Here is the companion post to today’s *ooof*: Armitage in Sight over on me+richard. Rather than committing this to the waste paper basket, I decided to post this on my own blog, because it might give you some background into RL photography as a business – and the use of photography in the day and age of the internet. This post is not directed at anyone in particular. It just attempts to explain copyright and copyright restrictions from the POV of a photographer. Your comments and thoughts are very welcome!

27881_1281567530367_8359276_nAs a practicioner of photography I am moving in a bit of a gray area with my weekly analyses of other photographer’s work. Not because I may be reviewing their work unfavourably and exposing some faults but because the *ooof* is usually accompanied by the discussed image. Strictly speaking, I may not use someone else’s image in any public forum without prior permission of the copyright holder. Legal particularities vary from jurisdiction to jurisdiction, but in general a photograph belongs to the creator for ever and may not be reprinted without permission. That does not mean that you always have to pay for the use of an image, but considering that photographers make their money with images, using a photograph without permission is equal to theft. (Yeah, I told you I was going to say some unpopular things here…)
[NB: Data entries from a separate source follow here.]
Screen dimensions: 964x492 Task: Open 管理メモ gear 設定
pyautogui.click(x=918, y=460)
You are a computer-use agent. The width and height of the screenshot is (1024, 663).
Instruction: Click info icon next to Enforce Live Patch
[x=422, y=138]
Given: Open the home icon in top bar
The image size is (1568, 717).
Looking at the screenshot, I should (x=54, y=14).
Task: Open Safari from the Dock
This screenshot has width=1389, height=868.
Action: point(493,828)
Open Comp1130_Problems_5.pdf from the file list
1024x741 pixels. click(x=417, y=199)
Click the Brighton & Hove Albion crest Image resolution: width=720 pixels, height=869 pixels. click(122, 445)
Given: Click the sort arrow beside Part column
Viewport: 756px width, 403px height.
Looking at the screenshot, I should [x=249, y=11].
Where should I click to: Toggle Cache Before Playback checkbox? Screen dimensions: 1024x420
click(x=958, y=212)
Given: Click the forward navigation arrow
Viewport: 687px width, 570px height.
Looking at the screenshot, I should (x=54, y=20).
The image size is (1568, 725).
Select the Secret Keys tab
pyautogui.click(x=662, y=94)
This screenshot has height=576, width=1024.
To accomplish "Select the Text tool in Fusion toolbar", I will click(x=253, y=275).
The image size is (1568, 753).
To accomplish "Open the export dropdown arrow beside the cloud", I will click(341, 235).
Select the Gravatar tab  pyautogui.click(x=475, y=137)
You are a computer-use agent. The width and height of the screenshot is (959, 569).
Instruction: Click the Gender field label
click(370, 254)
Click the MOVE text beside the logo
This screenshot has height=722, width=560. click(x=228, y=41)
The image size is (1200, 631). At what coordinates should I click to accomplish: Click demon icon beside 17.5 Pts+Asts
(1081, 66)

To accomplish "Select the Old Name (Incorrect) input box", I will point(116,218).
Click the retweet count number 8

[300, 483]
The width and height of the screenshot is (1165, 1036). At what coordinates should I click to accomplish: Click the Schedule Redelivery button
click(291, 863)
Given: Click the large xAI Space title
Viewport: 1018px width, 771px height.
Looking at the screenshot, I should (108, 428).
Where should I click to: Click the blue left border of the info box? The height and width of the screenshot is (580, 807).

This is the case in particular when looking at the work of press photographers. They tend to be freelancers who only make money if they not only *get* the shot but also *get it out* fast. However glamourous this profession may seem to you – seeing celebrities up close, attending media events, getting free entry into openings etc. – it is a very hard job, both physically and mentally, in a very competitive market. You have to be a fast worker with enough instinct to know where to catch the celebs. You need to be well-connected to be at the important events. You have to be technically more than proficient to produce relevant images under pressure, in confined space, within a short time-span. You have to have use of the appropriate equipment for making the picture and for sending it on asap. You also have to have the ability to engage with your subjects so that *they* engage with your camera. This is a highly-skilled, fast-paced, multi-tasking job. And it does not pay particularly well. You’ve got to love what you do in order to endure the waiting, the late nights, the scrum in the press pit, the rejection, the uncertainty of your monthly income.

All too often I hear people saying things along the lines of “ah sure, they are just pressing a button, *anyone* could do that”. Wrong. There is much more to press photography than simply releasing the shutter. And the fact that occasionally an amateur gets lucky with a coincidentally snapped image that makes the front pages is merely an exception that proves the rule. In order to *consistently* produce useable press images you need much more than fluke (see above). The industry is notoriously secretive about its prices. They generally depend on which size of image you need and what the circulation of your publication is. But consider the expenses that the photographer has for making that image:

  • Photography is an equipment-based profession. To produce images that reach industry-standard requirements, photographers have to invest in cameras that cost from € 3500/$ 4000 *upwards*! And this is not a once-off but a regularly recurring expense as the camera hardware needs to be updated on a regular basis!
  • Camera accessories are effing expensive but indispensable: A camera flash will set you back from € 500/$ 550 upwards. Studio equipment is even more expensive. You need strobes, reflectors, softboxes, shades, tripods, stands, backdrops…
  • You have to invest in insurance to keep your working tools safe and to protect yourself from damages you may incur while on your job. This will cost you several hundred Dollars/Euro per year.
  • Stationary hardware: Part of the photographic package is the production of a carefully edited and post-produced final image of a shoot. You have to have the appropriate computer hardware (exclusive Apple Mac being the machine of choice in the graphic professions;  starting from € 1000/$1300) and software (Adobe Photoshop – full version costs in the region of €700/$800). Security software and storage facilities (whether in-cloud or hardware-based) also add to the cost.
  • Transport cost: Particularly as a press photographer you are travelling to “where it’s at”. This could be just a walk down the block – but it might be a plane-ride away.
  • And all that before we talk about the educational investment in photography. A degree in photography will set you back from €15.000/$18.000 for tuition. The experience gleaned in the field is not quantifiable but certainly should also be remunerable. As is the actual time that a photographer spends on the assignment – after all, you would also pay a plumber by the hour…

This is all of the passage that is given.